Data to process:
•••••
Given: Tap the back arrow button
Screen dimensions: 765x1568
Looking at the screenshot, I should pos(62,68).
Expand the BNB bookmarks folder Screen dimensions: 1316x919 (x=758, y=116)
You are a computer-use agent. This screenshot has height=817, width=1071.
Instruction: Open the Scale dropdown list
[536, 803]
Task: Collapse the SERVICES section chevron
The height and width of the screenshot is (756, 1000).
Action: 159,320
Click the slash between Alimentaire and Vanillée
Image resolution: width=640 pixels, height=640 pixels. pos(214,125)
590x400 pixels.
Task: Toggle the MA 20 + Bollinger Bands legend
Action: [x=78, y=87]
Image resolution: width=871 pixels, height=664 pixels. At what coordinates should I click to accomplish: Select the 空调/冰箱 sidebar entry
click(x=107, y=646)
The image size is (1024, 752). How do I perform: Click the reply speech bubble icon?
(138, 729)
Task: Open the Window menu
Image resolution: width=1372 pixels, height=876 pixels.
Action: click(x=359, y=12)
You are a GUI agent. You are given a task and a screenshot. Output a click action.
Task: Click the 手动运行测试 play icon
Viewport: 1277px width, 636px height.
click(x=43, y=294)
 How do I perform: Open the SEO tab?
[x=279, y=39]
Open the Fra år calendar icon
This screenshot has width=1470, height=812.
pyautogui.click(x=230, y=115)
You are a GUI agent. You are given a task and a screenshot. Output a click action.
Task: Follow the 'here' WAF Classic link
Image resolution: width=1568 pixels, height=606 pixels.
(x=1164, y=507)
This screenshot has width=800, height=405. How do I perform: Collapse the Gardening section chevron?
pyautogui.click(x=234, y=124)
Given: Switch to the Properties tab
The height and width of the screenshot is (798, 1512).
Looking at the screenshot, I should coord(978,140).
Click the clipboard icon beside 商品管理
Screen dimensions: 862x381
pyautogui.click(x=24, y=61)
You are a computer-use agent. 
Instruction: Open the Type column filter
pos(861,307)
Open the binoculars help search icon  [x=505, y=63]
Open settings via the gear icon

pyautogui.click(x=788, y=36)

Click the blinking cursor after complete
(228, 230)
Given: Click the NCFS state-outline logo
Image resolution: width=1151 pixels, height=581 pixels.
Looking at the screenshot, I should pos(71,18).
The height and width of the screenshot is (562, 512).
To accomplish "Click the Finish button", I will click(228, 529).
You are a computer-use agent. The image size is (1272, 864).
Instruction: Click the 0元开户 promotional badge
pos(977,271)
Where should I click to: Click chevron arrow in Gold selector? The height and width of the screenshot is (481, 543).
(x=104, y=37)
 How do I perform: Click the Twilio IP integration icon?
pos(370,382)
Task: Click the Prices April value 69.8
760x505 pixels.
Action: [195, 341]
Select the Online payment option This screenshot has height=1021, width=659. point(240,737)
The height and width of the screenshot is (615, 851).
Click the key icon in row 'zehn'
•••••
Task statement: Reproduce the material above verbatim, line for line, from start to finish.

Task output:
Given: Tap the back arrow button
Screen dimensions: 765x1568
Looking at the screenshot, I should pos(62,68).
Expand the BNB bookmarks folder Screen dimensions: 1316x919 (x=758, y=116)
You are a computer-use agent. This screenshot has height=817, width=1071.
Instruction: Open the Scale dropdown list
[536, 803]
Task: Collapse the SERVICES section chevron
The height and width of the screenshot is (756, 1000).
Action: 159,320
Click the slash between Alimentaire and Vanillée
Image resolution: width=640 pixels, height=640 pixels. pos(214,125)
590x400 pixels.
Task: Toggle the MA 20 + Bollinger Bands legend
Action: [x=78, y=87]
Image resolution: width=871 pixels, height=664 pixels. At what coordinates should I click to accomplish: Select the 空调/冰箱 sidebar entry
click(x=107, y=646)
The image size is (1024, 752). How do I perform: Click the reply speech bubble icon?
(138, 729)
Task: Open the Window menu
Image resolution: width=1372 pixels, height=876 pixels.
Action: click(x=359, y=12)
You are a GUI agent. You are given a task and a screenshot. Output a click action.
Task: Click the 手动运行测试 play icon
Viewport: 1277px width, 636px height.
click(x=43, y=294)
 How do I perform: Open the SEO tab?
[x=279, y=39]
Open the Fra år calendar icon
This screenshot has width=1470, height=812.
pyautogui.click(x=230, y=115)
You are a GUI agent. You are given a task and a screenshot. Output a click action.
Task: Follow the 'here' WAF Classic link
Image resolution: width=1568 pixels, height=606 pixels.
(x=1164, y=507)
This screenshot has width=800, height=405. How do I perform: Collapse the Gardening section chevron?
pyautogui.click(x=234, y=124)
Given: Switch to the Properties tab
The height and width of the screenshot is (798, 1512).
Looking at the screenshot, I should coord(978,140).
Click the clipboard icon beside 商品管理
Screen dimensions: 862x381
pyautogui.click(x=24, y=61)
You are a computer-use agent. 
Instruction: Open the Type column filter
pos(861,307)
Open the binoculars help search icon  [x=505, y=63]
Open settings via the gear icon

pyautogui.click(x=788, y=36)

Click the blinking cursor after complete
(228, 230)
Given: Click the NCFS state-outline logo
Image resolution: width=1151 pixels, height=581 pixels.
Looking at the screenshot, I should pos(71,18).
The height and width of the screenshot is (562, 512).
To accomplish "Click the Finish button", I will click(228, 529).
You are a computer-use agent. The image size is (1272, 864).
Instruction: Click the 0元开户 promotional badge
pos(977,271)
Where should I click to: Click chevron arrow in Gold selector? The height and width of the screenshot is (481, 543).
(x=104, y=37)
 How do I perform: Click the Twilio IP integration icon?
pos(370,382)
Task: Click the Prices April value 69.8
760x505 pixels.
Action: [195, 341]
Select the Online payment option This screenshot has height=1021, width=659. point(240,737)
The height and width of the screenshot is (615, 851).
Click the key icon in row 'zehn'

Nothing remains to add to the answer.